Diversity is All You Need: Learning Skills without a Reward Function

Resources
- Paper
Introduction
- Agents can learn skills without supervision and use these skills to satisfy goals later
  - Good for sparse reward environments
  - Helps with exploration
  - Primitives for hierarchial RL
  - Reduces amount of supervision necessary for a task
  - Challenging to determine what tasks an agent should learn
- Skill: Latent conditioned policy that alters environment in consistent way
- Setting: reward function unknown; maximize utility of skills
  - Learning objective: Each skill is distinct and skills explore large parts of state space
    - Use discriminability between skills as objective
    - Skills should be as diverse as possible
      - “Pushes” skils away from each other
Diversity is All You Need
- Setting: Unsupervised RL paradigm where agent has unsupervised exploration stage followed by supervised stage
- How it Works
  - 3 Ideas
    - Skills distinguishable
    - Use states to distinguish skills, not actions
    - Learn skills that act as randomly as possible
  - Objective:
    - $S$: Random variable for state space
    - $A$: Random variable for action space
    - $Z \sim p(z)$: latent variable on which policy is conditioned on
      - The policy is the skill
    - $I(\cdot ; \cdot)$: Mutual information
    - $\mathcal{H}(\cdot)$: Shannon entropy
    - $I(S; Z)$: Maximize the mutual information between skills and states
      - Encodes a dependency between skills and states
      - To ensure states are used to distinguish skills, condition mutual information between actions and skills on state: $I(A; Z \vert S)$
    - Maximize: $\mathcal{F}(\theta) \triangleq I(S; Z) + \mathcal{H}(A \vert S) - I(A; Z \vert S)$
      - $= (\mathcal{H}(Z) - \mathcal{H}(Z \vert S)) + \mathcal{H}(A \vert S) - (\mathcal{H}(A \vert S) - \mathcal{H}(A \vert S, Z))$
      - $= \mathcal{H}(Z) - \mathcal{H}(Z \vert S) + \mathcal{H}(A \vert S, Z)$
        
        First term encourages prior, $p(z)$, to have high entropy
        Fix $p(z)$ to be uniform to maximize entropy
        
        Second term: Easy to infer skill Z from state
        
        Third term: Each skill should act as randomly as possible
      - We can’t compute $p(z \vert s)$ directly so we approximate the posterior using a learned discriminator ($q _\phi (z \vert s)$) that gives us a lower bound for $\mathcal{F}(\theta)$
        
        $\mathcal{F}(\theta) = \mathcal{H}(A \vert S, Z) - \mathcal{H}(Z \vert S) + \mathcal{H}(Z)$
        
        $= \mathcal{H}(A \vert S, Z) + \mathbb{E} _{z \sim p(z), s \sim \pi(z)}[\log p(z \vert s)] - \mathbb{E} _{z \sim p(z)}[\log p(z)]$
        
        By Jensen’s inequality: $\geq \mathcal{H}(A \vert S, Z) + \mathbb{E} _{z \sim p(z), s \sim \pi(z)}[\log q _{\phi}(z \vert s) - \log p(z)]$
- Implementation
  - Implemented DIAYN with SAC; learned a policy $\pi _\theta(a \vert s, z)$
    - Scale entropy regularizer to balance exploration and discriminability
  - Use pseduo-reward to maximize variational lower bound: $r_z(s,a) \triangleq \log q _{\phi}(z \vert s) - \log p(z)$
  - Use categorical distribution for $p(z)$
  - Agent rewarded for visiting states easy to discriinate and discriminator updated to infer skill from states visited
- Stability
  - DIAYN is cooperative (unlike prior adversarial RL methods)

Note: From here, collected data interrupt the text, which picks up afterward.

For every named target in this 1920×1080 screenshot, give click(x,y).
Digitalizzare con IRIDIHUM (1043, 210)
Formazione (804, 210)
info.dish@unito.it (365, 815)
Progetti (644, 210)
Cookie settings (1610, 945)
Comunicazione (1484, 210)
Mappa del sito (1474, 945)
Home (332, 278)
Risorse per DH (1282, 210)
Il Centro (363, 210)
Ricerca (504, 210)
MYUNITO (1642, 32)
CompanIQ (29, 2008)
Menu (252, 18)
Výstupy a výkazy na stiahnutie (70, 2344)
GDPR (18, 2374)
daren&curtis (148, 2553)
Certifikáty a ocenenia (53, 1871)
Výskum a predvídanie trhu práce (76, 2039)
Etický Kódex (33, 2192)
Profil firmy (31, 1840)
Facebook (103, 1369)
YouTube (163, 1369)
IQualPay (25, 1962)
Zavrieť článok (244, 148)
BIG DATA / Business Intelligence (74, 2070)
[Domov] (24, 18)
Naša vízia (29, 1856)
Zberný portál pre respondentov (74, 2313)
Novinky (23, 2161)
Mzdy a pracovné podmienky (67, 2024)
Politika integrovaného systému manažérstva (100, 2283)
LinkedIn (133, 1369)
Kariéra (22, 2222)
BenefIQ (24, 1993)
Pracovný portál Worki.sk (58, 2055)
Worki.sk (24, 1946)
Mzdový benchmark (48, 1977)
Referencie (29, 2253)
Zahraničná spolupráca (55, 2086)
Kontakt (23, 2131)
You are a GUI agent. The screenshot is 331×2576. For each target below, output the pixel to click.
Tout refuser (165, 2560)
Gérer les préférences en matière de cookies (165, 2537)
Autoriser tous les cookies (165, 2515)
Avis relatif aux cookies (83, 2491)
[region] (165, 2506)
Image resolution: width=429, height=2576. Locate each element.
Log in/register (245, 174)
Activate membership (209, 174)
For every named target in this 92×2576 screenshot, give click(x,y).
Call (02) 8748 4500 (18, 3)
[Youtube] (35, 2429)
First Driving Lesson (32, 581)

  - On grid worlds, optimum covergence is to partition states between skills evenly
  - In continuous domains, DIAYN is robust to random seeds
Experiments
- Analysis of Learned Skills
  - Skills learned
    - 2D Navigation Env
      - Skills learned move away from each other to remain distinguishable
    - Classical Control Tasks
      - Learns multiple skills for solving the task
    - Continuous Control Tasks
      - Learns primitive behaviors for all tasks
        
        Running forwards and backwards
        
        Doing flips, falling over
        
        Jumping, walking, diving
  - Skill distribution becomes increasingly diverse during training
  - DIAYN favors skills that don’t overlap but is not limited to learning skills of disjoint sets of states
    - I.e., visiting same initial states and then visit different later states
  - DIAYN vs VIC
    - In DIAYN, we do not learn a prior $p(z)$ whereas in VIC we do
      - Causes the more diverse skills to be sampled more frequently
      - The fixed distribution in DIAYN causes it to discover more diverse skills
- Harnessing Learned Skills
  - Accelerating Learning with Policy Initialization
    - We can adapt skills for a desired task
    - DIAYN can be unsupervised pre-training for more sample-efficient fine tuning for a specific task
    - By taking skill with highest reward for a benchmark task and finetuning it, we speed up learning
  - Using Skills for Hierarchal RL
    - Introduce a meta-controller whose actions are to choose which skill to execute for $k$ steps
    - VIME significantly underperforms DIAYN
      - DIAYN skills partition the state space
      - VIME tries to learn a policy that vists many state
    - DIAYN outperforms TRPO, SAC, and VIME on challenging robotics environments
      - Skill learning helps in exploration and sparse reward scenarios
    - We can bias DIAYN to discover particular types of skills
      - Condition discriminator on subset of observation space
        Maximize: $\mathbb{E}[\log q _{\phi}(z \vert f(s))]$
        $f(s)$: Could compute center of mass $\rightarrow$ Skills learn to change center of mass
  - Imitating an Expert
    - Replaying human actions fails in stochastic environments (closed-loop control necessary)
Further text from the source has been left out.